The performative Internet, the Internet without Twitter

posted by Jeff | Tuesday, December 6, 2022, 4:30 PM | comments: 0

With all of the colossal stupidity going on at Elon Musk's Twitter, and all of the debate about how it should operate, what free speech is and the wider implications of the non-business model it's heading toward, there's a pretty obvious thing being overlooked.

The world can get by without Twitter.

I guess I'm kind of surprised that anyone values it as much as they do (it's definitely not worth $44 billion). When it first launched, forums, blogs and blog comments that could close the link loop were the center of the universe. Everyone was like, "What am I gonna do with 140 characters?" iPhones weren't a thing yet. People sat down at their desk during the day, with AOL Instant Messenger open, and would spontaneously ping someone to talk about nothing in particular. If you break this down to the fundamental social models involved, this isn't really that different from the world we're in now, with its platforms, save for one important difference.

Twitter I would argue was the start of a transition to performative social media. Everything that came before it, including Facebook in its university-only years, involved a more closed loop. The people that you reached were generally only people that you knew, or people of a smaller community with common interests. When you have a practically infinite audience, everything changes. Hamilton creator Lin-Manuel Miranda has said in many interviews that Twitter is addcitive for performers. The thing is, you don't have to be a professional performer for public social media. So that dopamine hit for likes is strong. These days, people put "influencer" on their resume. These are very weird times.

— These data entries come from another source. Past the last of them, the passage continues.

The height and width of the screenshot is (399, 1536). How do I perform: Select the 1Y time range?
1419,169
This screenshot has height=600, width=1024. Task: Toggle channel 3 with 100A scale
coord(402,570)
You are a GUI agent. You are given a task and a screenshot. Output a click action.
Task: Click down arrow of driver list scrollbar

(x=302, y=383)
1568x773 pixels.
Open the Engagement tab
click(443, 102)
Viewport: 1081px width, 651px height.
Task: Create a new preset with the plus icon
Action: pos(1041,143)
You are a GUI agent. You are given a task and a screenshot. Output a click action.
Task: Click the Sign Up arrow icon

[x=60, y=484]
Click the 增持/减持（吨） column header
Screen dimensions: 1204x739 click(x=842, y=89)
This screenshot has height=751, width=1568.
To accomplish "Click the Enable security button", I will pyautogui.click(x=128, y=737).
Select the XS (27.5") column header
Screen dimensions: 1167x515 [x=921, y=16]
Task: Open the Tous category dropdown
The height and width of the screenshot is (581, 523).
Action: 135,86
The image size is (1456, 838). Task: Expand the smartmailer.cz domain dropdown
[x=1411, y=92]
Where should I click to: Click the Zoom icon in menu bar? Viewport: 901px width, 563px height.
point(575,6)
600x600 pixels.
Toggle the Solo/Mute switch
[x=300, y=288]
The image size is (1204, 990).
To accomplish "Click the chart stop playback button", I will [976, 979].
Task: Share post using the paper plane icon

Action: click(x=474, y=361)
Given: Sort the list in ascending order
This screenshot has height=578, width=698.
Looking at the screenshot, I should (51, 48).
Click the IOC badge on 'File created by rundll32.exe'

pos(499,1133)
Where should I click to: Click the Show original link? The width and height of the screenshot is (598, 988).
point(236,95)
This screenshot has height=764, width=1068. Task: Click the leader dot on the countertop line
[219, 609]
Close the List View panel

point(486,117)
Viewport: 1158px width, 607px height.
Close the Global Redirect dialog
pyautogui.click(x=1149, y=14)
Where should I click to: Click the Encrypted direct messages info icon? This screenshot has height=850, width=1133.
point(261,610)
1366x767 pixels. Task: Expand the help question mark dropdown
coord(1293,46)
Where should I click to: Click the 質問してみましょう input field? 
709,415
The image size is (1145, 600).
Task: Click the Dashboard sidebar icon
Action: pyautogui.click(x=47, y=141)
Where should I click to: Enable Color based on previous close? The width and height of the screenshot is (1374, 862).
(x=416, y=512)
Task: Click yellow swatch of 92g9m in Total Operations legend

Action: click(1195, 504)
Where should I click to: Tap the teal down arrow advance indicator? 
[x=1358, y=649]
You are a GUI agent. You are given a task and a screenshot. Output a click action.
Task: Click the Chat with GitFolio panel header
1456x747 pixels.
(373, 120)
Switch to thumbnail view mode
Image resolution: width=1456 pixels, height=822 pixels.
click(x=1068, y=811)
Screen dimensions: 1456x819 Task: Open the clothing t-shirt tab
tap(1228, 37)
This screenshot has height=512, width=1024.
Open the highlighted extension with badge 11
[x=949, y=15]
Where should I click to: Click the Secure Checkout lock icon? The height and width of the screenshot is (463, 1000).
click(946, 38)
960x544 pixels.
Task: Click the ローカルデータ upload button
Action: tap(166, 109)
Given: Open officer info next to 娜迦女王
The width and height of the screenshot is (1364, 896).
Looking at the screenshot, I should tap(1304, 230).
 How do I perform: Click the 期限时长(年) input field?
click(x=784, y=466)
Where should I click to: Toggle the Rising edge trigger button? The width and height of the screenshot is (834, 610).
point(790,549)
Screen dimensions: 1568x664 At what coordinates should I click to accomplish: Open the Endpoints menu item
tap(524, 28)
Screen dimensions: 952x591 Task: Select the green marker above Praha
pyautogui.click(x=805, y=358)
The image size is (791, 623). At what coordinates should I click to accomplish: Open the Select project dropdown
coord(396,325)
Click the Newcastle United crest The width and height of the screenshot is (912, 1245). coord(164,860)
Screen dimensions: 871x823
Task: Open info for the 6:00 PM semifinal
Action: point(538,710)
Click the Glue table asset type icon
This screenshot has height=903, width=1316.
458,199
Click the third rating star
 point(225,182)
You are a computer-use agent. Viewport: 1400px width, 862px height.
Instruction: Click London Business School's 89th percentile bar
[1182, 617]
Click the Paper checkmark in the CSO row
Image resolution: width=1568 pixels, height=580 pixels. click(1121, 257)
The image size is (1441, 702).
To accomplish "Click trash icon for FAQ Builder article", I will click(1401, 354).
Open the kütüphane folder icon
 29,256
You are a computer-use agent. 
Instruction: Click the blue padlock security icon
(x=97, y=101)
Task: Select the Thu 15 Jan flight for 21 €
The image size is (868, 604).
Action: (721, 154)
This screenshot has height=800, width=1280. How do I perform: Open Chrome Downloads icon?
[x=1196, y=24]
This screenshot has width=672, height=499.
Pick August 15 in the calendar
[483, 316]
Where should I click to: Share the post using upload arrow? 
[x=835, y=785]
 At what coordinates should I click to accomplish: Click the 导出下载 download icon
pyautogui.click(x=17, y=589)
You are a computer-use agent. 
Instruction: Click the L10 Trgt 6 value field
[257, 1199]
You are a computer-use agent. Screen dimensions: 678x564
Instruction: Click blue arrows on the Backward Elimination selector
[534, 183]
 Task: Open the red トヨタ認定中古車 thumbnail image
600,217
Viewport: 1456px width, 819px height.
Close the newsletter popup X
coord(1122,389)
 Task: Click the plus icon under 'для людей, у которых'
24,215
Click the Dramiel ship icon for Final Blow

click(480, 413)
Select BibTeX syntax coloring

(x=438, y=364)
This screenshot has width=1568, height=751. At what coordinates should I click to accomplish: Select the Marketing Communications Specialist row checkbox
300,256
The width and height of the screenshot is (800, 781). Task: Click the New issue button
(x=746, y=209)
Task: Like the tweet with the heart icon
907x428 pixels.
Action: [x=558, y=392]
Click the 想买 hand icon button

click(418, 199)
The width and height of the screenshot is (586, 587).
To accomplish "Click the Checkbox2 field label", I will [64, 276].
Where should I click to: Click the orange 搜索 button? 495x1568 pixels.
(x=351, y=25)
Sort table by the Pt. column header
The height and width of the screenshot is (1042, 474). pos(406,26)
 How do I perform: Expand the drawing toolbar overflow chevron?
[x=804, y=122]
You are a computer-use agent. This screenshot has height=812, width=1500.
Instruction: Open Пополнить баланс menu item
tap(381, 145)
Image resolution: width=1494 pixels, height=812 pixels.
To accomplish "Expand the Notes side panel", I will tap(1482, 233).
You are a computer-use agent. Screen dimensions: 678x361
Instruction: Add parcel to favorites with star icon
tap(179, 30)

But Twitter is not the center of the universe. If it disappeared, something else could take its place. Furthermore, issues of "free speech" are grossly misunderstood, in that the only right that you have to it is from government. Businesses can moderate their platforms anyway they'd like, ironically enough because that moderation itself is protected free speech. The platforms don't really matter anyway, because if you have access to the Internet, you can put anything you'd like on it, provided it's legal. Obviously, that right is paired with responsibility, but that's true of everything you might choose to say.

My bigger point is probably that we've become so accustomed to huge Internet platforms that we don't remember what it was like before them. In a lot of ways, it was better, because you weren't held to every whim of an algorithm that isn't really tuned to your interest as much as it is tuned to engagement. You're the product. We also forget that if the format of Twitter is really all that valuable, something can take its place. That's how the Internet operates. If Twitter, Facebook and YouTube all went away, there would be other things.

I think we'd all be better off with less performative Internet media. It seemed like people were finally getting tired of doom scrolling, but now we have TikTok. It seems like we need a phone to do things out in the world now, which makes me want to engage socially that way even less.